Our aim was to create something with rules as simple as a boardgame, but using computer simulation to allow for deep emergent behavior. From this, we designed the game around a single very simple mechanic: the players interact with the game purely by placing tiles, shaping the game world to direct and divert the creatures that inhabit it. While players win the game by having their minions destroy their opponent, they cannot interact directly with either.

Finding a theme fitting and informing this mechanic proved tricky, but sometime around midnight we settled on awakened malevolent gods, and adapted the programming and created art assets to fit.

In terms of tech, we built the game using Scala and libGDX, and that worked well for the task. libGDX provided what it promised in a straightforward manner, and Scala is a productive language. We also used Bfxr to generate sound effects.
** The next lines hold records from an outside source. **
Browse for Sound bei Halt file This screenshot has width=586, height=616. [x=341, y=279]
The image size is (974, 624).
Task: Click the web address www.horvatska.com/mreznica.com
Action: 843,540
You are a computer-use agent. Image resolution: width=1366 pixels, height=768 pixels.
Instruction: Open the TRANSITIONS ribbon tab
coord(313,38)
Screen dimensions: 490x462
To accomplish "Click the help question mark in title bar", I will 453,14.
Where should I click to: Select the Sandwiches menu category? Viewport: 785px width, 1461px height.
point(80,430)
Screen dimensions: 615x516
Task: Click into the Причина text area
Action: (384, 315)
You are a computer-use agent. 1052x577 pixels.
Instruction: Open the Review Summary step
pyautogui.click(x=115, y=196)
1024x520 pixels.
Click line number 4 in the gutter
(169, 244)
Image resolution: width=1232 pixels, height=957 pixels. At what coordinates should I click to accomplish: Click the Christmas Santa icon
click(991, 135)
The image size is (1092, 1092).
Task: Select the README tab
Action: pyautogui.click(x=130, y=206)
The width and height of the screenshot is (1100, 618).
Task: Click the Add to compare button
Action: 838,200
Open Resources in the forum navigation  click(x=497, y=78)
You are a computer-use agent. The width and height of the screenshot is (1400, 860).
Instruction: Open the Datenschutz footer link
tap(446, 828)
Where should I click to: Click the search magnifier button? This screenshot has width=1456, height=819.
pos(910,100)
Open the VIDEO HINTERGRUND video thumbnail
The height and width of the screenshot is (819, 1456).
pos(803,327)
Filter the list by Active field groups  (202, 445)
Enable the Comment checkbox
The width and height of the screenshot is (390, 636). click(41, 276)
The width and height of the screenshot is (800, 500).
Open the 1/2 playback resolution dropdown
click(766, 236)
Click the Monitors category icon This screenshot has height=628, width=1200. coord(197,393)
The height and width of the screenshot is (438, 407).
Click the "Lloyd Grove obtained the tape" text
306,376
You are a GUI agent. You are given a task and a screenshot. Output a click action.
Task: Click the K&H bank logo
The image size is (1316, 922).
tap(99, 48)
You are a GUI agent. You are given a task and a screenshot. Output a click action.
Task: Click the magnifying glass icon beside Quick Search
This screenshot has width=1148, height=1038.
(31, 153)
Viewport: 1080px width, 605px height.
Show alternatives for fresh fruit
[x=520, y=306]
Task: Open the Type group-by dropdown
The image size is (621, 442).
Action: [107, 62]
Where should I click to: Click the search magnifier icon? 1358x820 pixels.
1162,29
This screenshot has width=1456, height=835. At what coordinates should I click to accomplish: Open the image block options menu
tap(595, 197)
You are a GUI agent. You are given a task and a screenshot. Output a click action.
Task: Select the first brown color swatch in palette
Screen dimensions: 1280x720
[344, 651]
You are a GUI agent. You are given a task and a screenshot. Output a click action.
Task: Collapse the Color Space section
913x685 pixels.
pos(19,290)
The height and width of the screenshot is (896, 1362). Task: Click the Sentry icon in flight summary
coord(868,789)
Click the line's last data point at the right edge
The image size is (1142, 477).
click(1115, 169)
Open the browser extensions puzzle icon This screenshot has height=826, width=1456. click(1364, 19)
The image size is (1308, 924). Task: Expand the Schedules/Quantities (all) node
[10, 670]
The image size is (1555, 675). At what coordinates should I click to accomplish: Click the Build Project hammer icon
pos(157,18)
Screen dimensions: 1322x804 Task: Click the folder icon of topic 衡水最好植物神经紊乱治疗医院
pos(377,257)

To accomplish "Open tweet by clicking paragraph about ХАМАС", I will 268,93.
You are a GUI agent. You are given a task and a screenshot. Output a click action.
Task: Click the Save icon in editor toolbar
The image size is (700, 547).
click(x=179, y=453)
We're most proud of the emergent gameplay that we got to explore with this game, often being surprised by the interesting results of combined simple behaviors. The game is tile based, and only 9 minions can inhabit a tile at a time, this cap on density leads to a number of interesting and emergent phenomena that aren't immediately obvious. Minions can also ebb and flow around the terrain in a very fluid-like manner. Some end up being far more suited to cramped combat than others, and choosing the right kind of minion for the circumstances (by placing tiles) is crucial.